Task
Would you please restate all of the data exactly?

── Supplied entries

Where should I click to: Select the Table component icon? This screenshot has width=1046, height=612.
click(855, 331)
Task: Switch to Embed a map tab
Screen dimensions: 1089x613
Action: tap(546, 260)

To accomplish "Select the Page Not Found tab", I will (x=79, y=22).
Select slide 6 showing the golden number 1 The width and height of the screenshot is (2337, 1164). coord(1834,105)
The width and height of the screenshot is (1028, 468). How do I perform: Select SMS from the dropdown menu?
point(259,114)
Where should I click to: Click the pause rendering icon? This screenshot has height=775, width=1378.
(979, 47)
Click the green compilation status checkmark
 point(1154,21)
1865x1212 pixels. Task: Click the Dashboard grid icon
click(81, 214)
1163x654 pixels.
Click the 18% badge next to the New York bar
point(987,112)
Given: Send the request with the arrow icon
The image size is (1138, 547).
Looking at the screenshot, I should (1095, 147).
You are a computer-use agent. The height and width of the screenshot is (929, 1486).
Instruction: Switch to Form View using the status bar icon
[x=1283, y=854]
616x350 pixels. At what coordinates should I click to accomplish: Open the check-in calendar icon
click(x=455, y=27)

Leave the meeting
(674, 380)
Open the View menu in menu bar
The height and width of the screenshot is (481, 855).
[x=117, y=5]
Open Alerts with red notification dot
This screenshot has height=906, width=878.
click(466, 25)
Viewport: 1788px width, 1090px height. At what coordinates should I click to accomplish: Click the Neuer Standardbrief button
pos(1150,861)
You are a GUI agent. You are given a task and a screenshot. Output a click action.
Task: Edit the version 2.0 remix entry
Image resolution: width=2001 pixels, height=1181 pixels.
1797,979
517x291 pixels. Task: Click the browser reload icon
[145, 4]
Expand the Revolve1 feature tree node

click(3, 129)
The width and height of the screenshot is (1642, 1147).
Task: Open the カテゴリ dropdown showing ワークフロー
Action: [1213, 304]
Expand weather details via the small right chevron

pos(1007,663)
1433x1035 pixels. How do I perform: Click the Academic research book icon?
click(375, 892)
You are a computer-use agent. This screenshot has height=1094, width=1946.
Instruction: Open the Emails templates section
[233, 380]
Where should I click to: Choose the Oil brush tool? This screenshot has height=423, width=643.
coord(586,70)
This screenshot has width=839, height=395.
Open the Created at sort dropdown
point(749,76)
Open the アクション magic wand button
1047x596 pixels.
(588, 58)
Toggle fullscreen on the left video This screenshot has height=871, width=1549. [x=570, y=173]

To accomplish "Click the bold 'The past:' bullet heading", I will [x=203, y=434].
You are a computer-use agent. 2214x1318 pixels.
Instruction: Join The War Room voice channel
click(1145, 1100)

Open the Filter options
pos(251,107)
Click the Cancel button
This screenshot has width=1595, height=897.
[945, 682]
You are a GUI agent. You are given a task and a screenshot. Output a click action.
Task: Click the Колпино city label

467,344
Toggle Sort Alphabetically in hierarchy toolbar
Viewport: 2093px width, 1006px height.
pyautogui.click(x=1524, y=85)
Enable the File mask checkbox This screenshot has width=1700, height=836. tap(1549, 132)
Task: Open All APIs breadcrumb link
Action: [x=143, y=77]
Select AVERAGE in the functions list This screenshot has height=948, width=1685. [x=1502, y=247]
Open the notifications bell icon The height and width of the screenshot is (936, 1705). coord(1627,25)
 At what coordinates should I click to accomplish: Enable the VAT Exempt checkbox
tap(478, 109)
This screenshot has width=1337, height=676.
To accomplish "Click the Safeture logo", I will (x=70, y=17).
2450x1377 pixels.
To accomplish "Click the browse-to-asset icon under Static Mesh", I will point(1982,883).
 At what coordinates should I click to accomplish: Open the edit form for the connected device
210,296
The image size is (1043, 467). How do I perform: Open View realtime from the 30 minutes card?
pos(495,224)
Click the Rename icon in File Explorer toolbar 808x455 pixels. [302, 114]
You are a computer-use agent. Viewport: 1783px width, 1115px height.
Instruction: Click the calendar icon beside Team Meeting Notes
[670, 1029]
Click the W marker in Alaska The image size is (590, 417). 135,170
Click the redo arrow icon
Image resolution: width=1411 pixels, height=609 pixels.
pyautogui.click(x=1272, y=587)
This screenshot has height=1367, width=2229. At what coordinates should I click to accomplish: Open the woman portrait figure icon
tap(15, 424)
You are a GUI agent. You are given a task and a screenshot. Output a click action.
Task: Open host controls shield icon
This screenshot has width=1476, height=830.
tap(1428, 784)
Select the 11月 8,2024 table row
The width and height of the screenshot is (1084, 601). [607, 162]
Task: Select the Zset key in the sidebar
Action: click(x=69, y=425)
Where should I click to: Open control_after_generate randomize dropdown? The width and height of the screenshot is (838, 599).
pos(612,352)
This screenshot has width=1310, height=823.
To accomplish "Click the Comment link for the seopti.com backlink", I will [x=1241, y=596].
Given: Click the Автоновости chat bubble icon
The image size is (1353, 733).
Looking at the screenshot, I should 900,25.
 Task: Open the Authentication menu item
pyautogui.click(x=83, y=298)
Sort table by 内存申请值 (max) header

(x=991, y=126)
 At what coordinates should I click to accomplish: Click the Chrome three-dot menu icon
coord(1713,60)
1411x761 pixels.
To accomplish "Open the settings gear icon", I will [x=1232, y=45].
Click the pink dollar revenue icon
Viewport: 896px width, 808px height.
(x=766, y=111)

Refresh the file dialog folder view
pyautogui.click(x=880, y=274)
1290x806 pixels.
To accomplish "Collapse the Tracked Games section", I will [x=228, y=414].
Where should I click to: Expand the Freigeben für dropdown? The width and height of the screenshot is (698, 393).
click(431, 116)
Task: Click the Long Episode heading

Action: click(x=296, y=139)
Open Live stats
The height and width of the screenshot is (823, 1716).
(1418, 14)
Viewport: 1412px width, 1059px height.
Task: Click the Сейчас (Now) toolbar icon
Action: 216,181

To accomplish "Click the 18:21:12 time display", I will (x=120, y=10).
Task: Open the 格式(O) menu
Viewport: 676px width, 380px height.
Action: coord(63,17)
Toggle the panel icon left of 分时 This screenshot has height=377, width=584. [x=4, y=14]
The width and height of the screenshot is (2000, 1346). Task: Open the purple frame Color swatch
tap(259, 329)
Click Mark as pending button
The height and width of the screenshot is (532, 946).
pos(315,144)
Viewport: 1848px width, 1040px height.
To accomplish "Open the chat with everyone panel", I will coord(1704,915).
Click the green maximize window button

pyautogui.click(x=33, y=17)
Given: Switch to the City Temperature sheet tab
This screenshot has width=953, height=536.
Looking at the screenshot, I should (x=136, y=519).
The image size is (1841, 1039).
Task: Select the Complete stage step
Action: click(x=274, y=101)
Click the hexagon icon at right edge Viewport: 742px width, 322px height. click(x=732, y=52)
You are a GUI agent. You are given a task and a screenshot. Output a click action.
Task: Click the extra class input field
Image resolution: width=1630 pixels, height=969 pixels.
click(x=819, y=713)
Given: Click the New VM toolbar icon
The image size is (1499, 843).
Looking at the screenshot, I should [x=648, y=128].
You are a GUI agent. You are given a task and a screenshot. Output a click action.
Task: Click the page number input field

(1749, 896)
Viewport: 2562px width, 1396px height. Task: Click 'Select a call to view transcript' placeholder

────

Expected output
Where should I click to: Select the Table component icon? This screenshot has width=1046, height=612.
click(855, 331)
Task: Switch to Embed a map tab
Screen dimensions: 1089x613
Action: tap(546, 260)

To accomplish "Select the Page Not Found tab", I will (x=79, y=22).
Select slide 6 showing the golden number 1 The width and height of the screenshot is (2337, 1164). coord(1834,105)
The width and height of the screenshot is (1028, 468). How do I perform: Select SMS from the dropdown menu?
point(259,114)
Where should I click to: Click the pause rendering icon? This screenshot has height=775, width=1378.
(979, 47)
Click the green compilation status checkmark
 point(1154,21)
1865x1212 pixels. Task: Click the Dashboard grid icon
click(81, 214)
1163x654 pixels.
Click the 18% badge next to the New York bar
point(987,112)
Given: Send the request with the arrow icon
The image size is (1138, 547).
Looking at the screenshot, I should (1095, 147).
You are a computer-use agent. The height and width of the screenshot is (929, 1486).
Instruction: Switch to Form View using the status bar icon
[x=1283, y=854]
616x350 pixels. At what coordinates should I click to accomplish: Open the check-in calendar icon
click(x=455, y=27)

Leave the meeting
(674, 380)
Open the View menu in menu bar
The height and width of the screenshot is (481, 855).
[x=117, y=5]
Open Alerts with red notification dot
This screenshot has height=906, width=878.
click(466, 25)
Viewport: 1788px width, 1090px height. At what coordinates should I click to accomplish: Click the Neuer Standardbrief button
pos(1150,861)
You are a GUI agent. You are given a task and a screenshot. Output a click action.
Task: Edit the version 2.0 remix entry
Image resolution: width=2001 pixels, height=1181 pixels.
1797,979
517x291 pixels. Task: Click the browser reload icon
[145, 4]
Expand the Revolve1 feature tree node

click(3, 129)
The width and height of the screenshot is (1642, 1147).
Task: Open the カテゴリ dropdown showing ワークフロー
Action: [1213, 304]
Expand weather details via the small right chevron

pos(1007,663)
1433x1035 pixels. How do I perform: Click the Academic research book icon?
click(375, 892)
You are a computer-use agent. This screenshot has height=1094, width=1946.
Instruction: Open the Emails templates section
[233, 380]
Where should I click to: Choose the Oil brush tool? This screenshot has height=423, width=643.
coord(586,70)
This screenshot has width=839, height=395.
Open the Created at sort dropdown
point(749,76)
Open the アクション magic wand button
1047x596 pixels.
(588, 58)
Toggle fullscreen on the left video This screenshot has height=871, width=1549. [x=570, y=173]

To accomplish "Click the bold 'The past:' bullet heading", I will [x=203, y=434].
You are a computer-use agent. 2214x1318 pixels.
Instruction: Join The War Room voice channel
click(1145, 1100)

Open the Filter options
pos(251,107)
Click the Cancel button
This screenshot has width=1595, height=897.
[945, 682]
You are a GUI agent. You are given a task and a screenshot. Output a click action.
Task: Click the Колпино city label

467,344
Toggle Sort Alphabetically in hierarchy toolbar
Viewport: 2093px width, 1006px height.
pyautogui.click(x=1524, y=85)
Enable the File mask checkbox This screenshot has width=1700, height=836. tap(1549, 132)
Task: Open All APIs breadcrumb link
Action: [x=143, y=77]
Select AVERAGE in the functions list This screenshot has height=948, width=1685. [x=1502, y=247]
Open the notifications bell icon The height and width of the screenshot is (936, 1705). coord(1627,25)
 At what coordinates should I click to accomplish: Enable the VAT Exempt checkbox
tap(478, 109)
This screenshot has width=1337, height=676.
To accomplish "Click the Safeture logo", I will (x=70, y=17).
2450x1377 pixels.
To accomplish "Click the browse-to-asset icon under Static Mesh", I will point(1982,883).
 At what coordinates should I click to accomplish: Open the edit form for the connected device
210,296
The image size is (1043, 467). How do I perform: Open View realtime from the 30 minutes card?
pos(495,224)
Click the Rename icon in File Explorer toolbar 808x455 pixels. [302, 114]
You are a computer-use agent. Viewport: 1783px width, 1115px height.
Instruction: Click the calendar icon beside Team Meeting Notes
[670, 1029]
Click the W marker in Alaska The image size is (590, 417). 135,170
Click the redo arrow icon
Image resolution: width=1411 pixels, height=609 pixels.
pyautogui.click(x=1272, y=587)
This screenshot has height=1367, width=2229. At what coordinates should I click to accomplish: Open the woman portrait figure icon
tap(15, 424)
You are a GUI agent. You are given a task and a screenshot. Output a click action.
Task: Open host controls shield icon
This screenshot has width=1476, height=830.
tap(1428, 784)
Select the 11月 8,2024 table row
The width and height of the screenshot is (1084, 601). [607, 162]
Task: Select the Zset key in the sidebar
Action: click(x=69, y=425)
Where should I click to: Open control_after_generate randomize dropdown? The width and height of the screenshot is (838, 599).
pos(612,352)
This screenshot has width=1310, height=823.
To accomplish "Click the Comment link for the seopti.com backlink", I will [x=1241, y=596].
Given: Click the Автоновости chat bubble icon
The image size is (1353, 733).
Looking at the screenshot, I should 900,25.
 Task: Open the Authentication menu item
pyautogui.click(x=83, y=298)
Sort table by 内存申请值 (max) header

(x=991, y=126)
 At what coordinates should I click to accomplish: Click the Chrome three-dot menu icon
coord(1713,60)
1411x761 pixels.
To accomplish "Open the settings gear icon", I will [x=1232, y=45].
Click the pink dollar revenue icon
Viewport: 896px width, 808px height.
(x=766, y=111)

Refresh the file dialog folder view
pyautogui.click(x=880, y=274)
1290x806 pixels.
To accomplish "Collapse the Tracked Games section", I will [x=228, y=414].
Where should I click to: Expand the Freigeben für dropdown? The width and height of the screenshot is (698, 393).
click(431, 116)
Task: Click the Long Episode heading

Action: click(x=296, y=139)
Open Live stats
The height and width of the screenshot is (823, 1716).
(1418, 14)
Viewport: 1412px width, 1059px height.
Task: Click the Сейчас (Now) toolbar icon
Action: 216,181

To accomplish "Click the 18:21:12 time display", I will (x=120, y=10).
Task: Open the 格式(O) menu
Viewport: 676px width, 380px height.
Action: coord(63,17)
Toggle the panel icon left of 分时 This screenshot has height=377, width=584. [x=4, y=14]
The width and height of the screenshot is (2000, 1346). Task: Open the purple frame Color swatch
tap(259, 329)
Click Mark as pending button
The height and width of the screenshot is (532, 946).
pos(315,144)
Viewport: 1848px width, 1040px height.
To accomplish "Open the chat with everyone panel", I will coord(1704,915).
Click the green maximize window button

pyautogui.click(x=33, y=17)
Given: Switch to the City Temperature sheet tab
This screenshot has width=953, height=536.
Looking at the screenshot, I should (x=136, y=519).
The image size is (1841, 1039).
Task: Select the Complete stage step
Action: click(x=274, y=101)
Click the hexagon icon at right edge Viewport: 742px width, 322px height. click(x=732, y=52)
You are a GUI agent. You are given a task and a screenshot. Output a click action.
Task: Click the extra class input field
Image resolution: width=1630 pixels, height=969 pixels.
click(x=819, y=713)
Given: Click the New VM toolbar icon
The image size is (1499, 843).
Looking at the screenshot, I should [x=648, y=128].
You are a GUI agent. You are given a task and a screenshot. Output a click action.
Task: Click the page number input field

(1749, 896)
Viewport: 2562px width, 1396px height. Task: Click 'Select a call to view transcript' placeholder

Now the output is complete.